▸ **Selected passage**
^^^^^^^^^^^^^^^^
My experience of living with two guys (for a week)

For those that kept track via. the countdown timer I keep on my site, as well as my Twitter feed, Dale was in town for the majority of last week (6 days and 5 nights). This was the first time that he, Corey, and I were together for an extended period of time where live action role playing games were not the reason behind us being within close proximity of each other. My goal for the prolonged stay (beyond having lots of yummy quality time with my boyfriend) was to see how well we could get along if we were living under the same roof.  Granted, we didn't have to deal with the extra details like living expenses, but enough stress points came up that the experiment still felt real.  
Sleeping arrangements
One dilemma that comes up when multiple partners are co-housing is "who sleeps with whom, when?"  Due to comfort levels, us only having a queen-sized bed, and both guys radiating heat when they sleep, they slept in different beds. This then led to the issue of who would I curl up with each night.    While having a set schedule can help on the fairness factor, we scrapped that idea because it lacked spontaneity and being able to adjust based on the needs of everyone involved.  My goal was to make sure that both guys felt loved and that their needs were being provided for.  Since cuddling with me was important to each of them, I needed to find out how much cuddle time they needed, and communicate and negotiate if it wasn't possible. Initially, I was under the impression that, due to Corey's needs for reassurance, I would only be able to cuddle with Dale for one of those nights. Instead, due to the level of comfort within our dynamic (and Corey needing to get up early on Saturday), I got to cuddle with Dale for 2 evenings. That was a pretty awesome surprise.  Too bad that the day bed in the guest room Dale's room was too small.  :p  We have a hide-a-bed couch in the room that we'll try to use next time.
^^^^^^^^^^^^^^^^
▸ **Questions to answer**
1. In the post about sharing a home with two partners for a week, how long was Dale in town?
2. Quote the post about sharing a home with two partners for a week, starting at "My experience of" and ending at "still felt real.".
The material after this post comes from a separate source.
^^^^^^^^^^^^^^^^
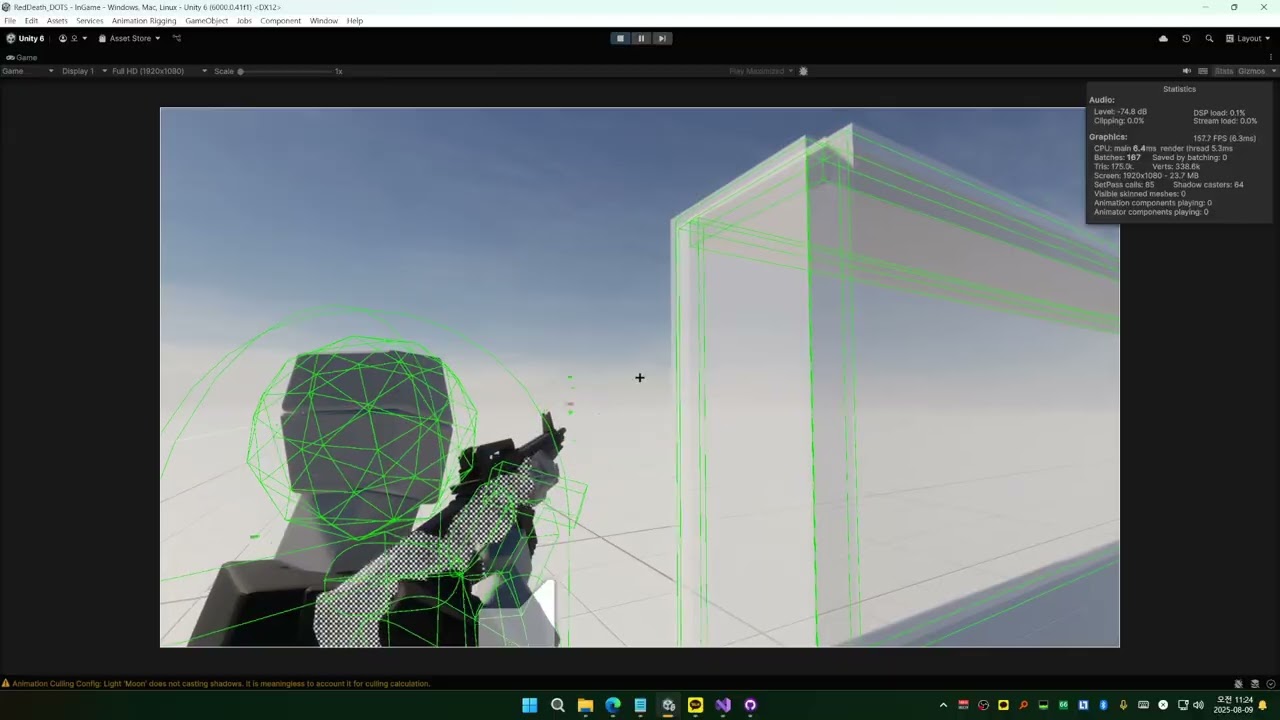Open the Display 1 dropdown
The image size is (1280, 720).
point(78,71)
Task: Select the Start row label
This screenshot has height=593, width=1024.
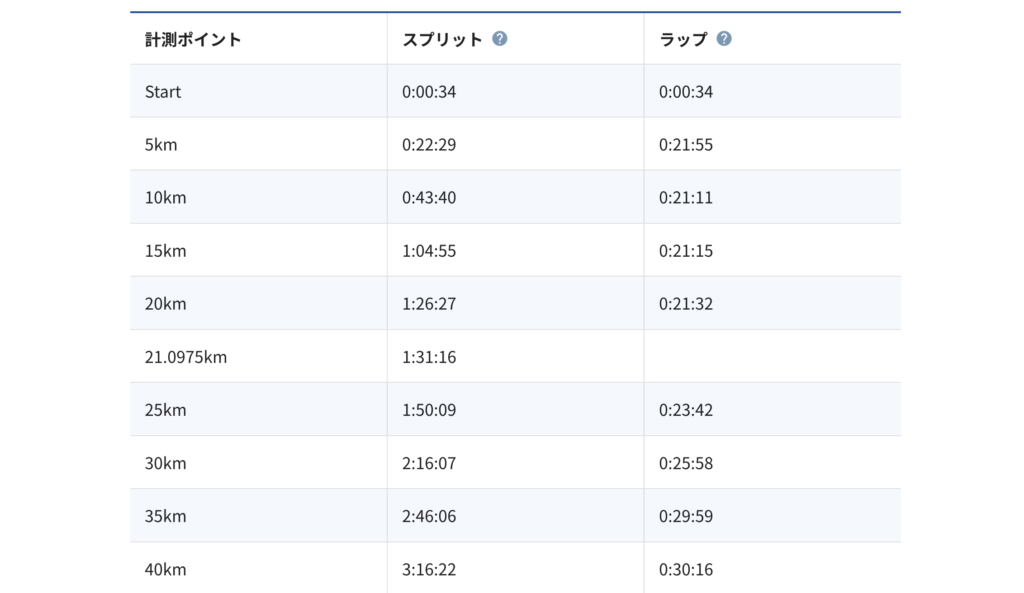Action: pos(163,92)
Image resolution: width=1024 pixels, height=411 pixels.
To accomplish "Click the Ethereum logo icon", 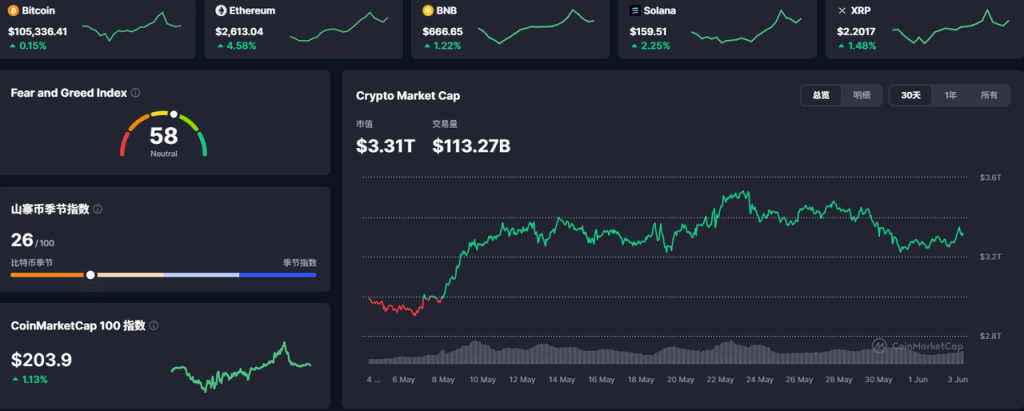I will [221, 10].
^^^^^^^^^^^^^^^^
▸ **Answers**
1. 6 days and 5 nights.

2.
My experience of living with two guys (for a week)

For those that kept track via. the countdown timer I keep on my site, as well as my Twitter feed, Dale was in town for the majority of last week (6 days and 5 nights). This was the first time that he, Corey, and I were together for an extended period of time where live action role playing games were not the reason behind us being within close proximity of each other. My goal for the prolonged stay (beyond having lots of yummy quality time with my boyfriend) was to see how well we could get along if we were living under the same roof.  Granted, we didn't have to deal with the extra details like living expenses, but enough stress points came up that the experiment still felt real.